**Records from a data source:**
○ ○ ○ ○ ○

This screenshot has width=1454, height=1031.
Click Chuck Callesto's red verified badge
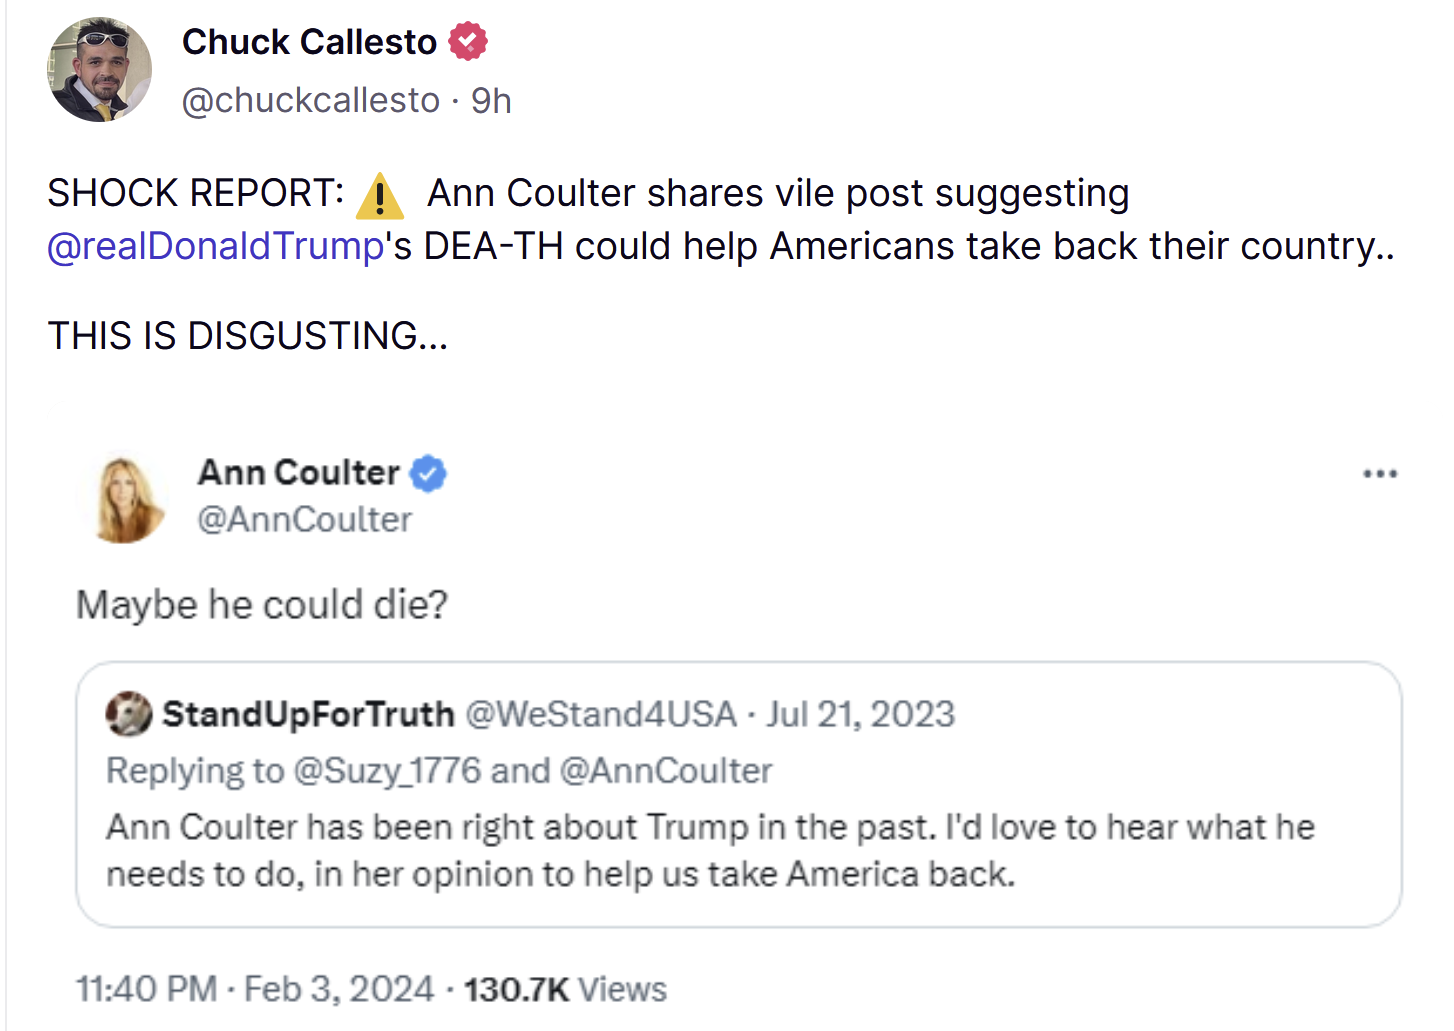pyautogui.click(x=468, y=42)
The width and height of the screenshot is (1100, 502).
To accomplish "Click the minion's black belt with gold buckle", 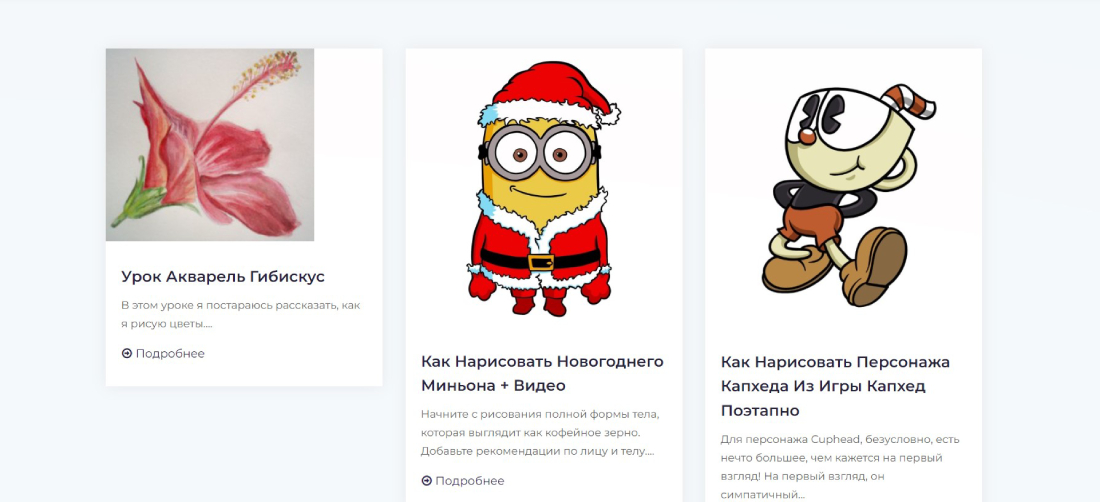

○ ○ ○ ○ ○

**Task objective:** With images omitted, output the data exactly as given.

**Solution to the problem:**
This screenshot has width=1454, height=1031.
Click Chuck Callesto's red verified badge
pyautogui.click(x=468, y=42)
The width and height of the screenshot is (1100, 502).
To accomplish "Click the minion's black belt with gold buckle", 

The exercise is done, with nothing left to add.